4 Major Challenges a New Pope Will Face

PHOTO: Postcards of Pope Benedict XVI, bottom, and late Pope John Paul II, are displayed outside a kiosk with St. Peters Basilica in the background, at the Vatican, Monday, Feb. 11, 2013.

Now that Pope Benedict XVI has announced his resignation, the web is awash with discussion of possible replacements. Interest seems to be high among even gambling agencies in Europe , which are already taking bets on who will be elected as the next pope in March.

Why is this such a popular guessing game? Well, there are several reasons.

Roman Catholicism reportedly has more than one billion followers worldwide, and churches spread around most of the globe. The type of messages that a new pope delivers on questions like homosexuality, or the use of contraceptives, matters on some level to this giant group of people. The new pope's pronouncement on such matters may push some away from the Catholic Church and draw others in. His decision's could energize believers, affect social behaviors, or alienate people from the church that they grew up in.

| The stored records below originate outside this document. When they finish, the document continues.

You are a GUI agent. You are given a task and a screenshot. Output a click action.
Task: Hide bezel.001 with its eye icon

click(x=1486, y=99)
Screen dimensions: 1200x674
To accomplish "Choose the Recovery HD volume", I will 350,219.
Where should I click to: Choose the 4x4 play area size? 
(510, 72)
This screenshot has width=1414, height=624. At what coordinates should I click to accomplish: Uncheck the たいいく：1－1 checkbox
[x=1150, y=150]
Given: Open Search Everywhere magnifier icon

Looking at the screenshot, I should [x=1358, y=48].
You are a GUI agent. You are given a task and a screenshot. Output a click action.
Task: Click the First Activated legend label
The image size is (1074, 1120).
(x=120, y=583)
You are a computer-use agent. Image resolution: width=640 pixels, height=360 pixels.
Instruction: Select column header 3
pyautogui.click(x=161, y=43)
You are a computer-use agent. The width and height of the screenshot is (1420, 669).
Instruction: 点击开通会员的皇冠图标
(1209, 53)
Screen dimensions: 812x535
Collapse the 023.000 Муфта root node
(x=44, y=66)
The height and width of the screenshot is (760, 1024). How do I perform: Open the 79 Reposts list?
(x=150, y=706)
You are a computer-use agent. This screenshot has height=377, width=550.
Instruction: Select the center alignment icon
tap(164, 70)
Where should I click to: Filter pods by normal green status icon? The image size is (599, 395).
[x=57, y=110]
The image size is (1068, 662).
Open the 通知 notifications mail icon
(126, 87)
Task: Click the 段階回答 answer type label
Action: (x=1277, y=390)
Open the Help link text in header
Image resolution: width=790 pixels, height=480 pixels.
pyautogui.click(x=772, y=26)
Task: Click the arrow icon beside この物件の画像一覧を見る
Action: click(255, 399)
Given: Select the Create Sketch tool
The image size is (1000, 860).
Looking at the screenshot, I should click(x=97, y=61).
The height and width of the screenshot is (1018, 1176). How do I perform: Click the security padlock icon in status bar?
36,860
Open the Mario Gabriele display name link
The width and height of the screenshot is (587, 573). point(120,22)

Segments of the Catholic church also run universities, hospitals, shelters for migrants and even banks, that can be affected at some level, by the way in which the new pope administers the resources of this giant organization.

Still, any person that takes on this enormous task, will first have to address some major challenges. Here are four that are sure to come up.

1. Keeping the Faithful

Over the past four decades, the size of the Catholic Church has declined noticeably in several countries that were once mostly catholic, with people choosing to move to other religions or simply to follow no religion whatsoever.

Religion expert Elio Masferrer, argues that this decline in influence arises partly because of the Catholic Church's refusal to revise its stance on social issues like divorce, the use of contraceptives or a more active role for women in the Church.

"They are predicating ideas that no longer go with modern needs," argued Masferrer who teaches at Mexico┬┤s National Institute for Anthropology and History. He added that Catholic Church could learn a lesson from protestant groups that have grown in numbers, and have been more flexible on issues like divorce.

"Some church leaders argue that changing doctrine is to succumb to moral relativism," Masferrer said. "But protestant churches are growing and they are not relativists. They are conservative, but also have learnt how to adapt themselves to the situations presented by modern life."

2. Recruiting More Priests

Another problem that has beset the church in recent years is a global shortage of priests.

According to the Center for Applied Research of the Apostolate, a think tank affiliated with Georgetown University, says there were 419,000 priests around the world in 1970, but only 412,000 in 2010. In the same period the number of Catholics around the world almost doubled thanks to population growth, going from 653 million Catholics to more than one billion.

Priest shortages make it harder for the faithful to receive sacraments like first communions or confirmations. They can also alienate believers as attention in churches becomes less personalized.

Some religious experts contend that the church could increase interest in the priesthood by allowing priests to marry and by lifting strict rules on celibacy. Back in 2005, when Benedict XVI became Pope, several religion commentators urged Benedict to consider lifting the celibacy rules for priests. Benedict did not make a move on this matter so the celibacy issue could be something for the next pope to consider.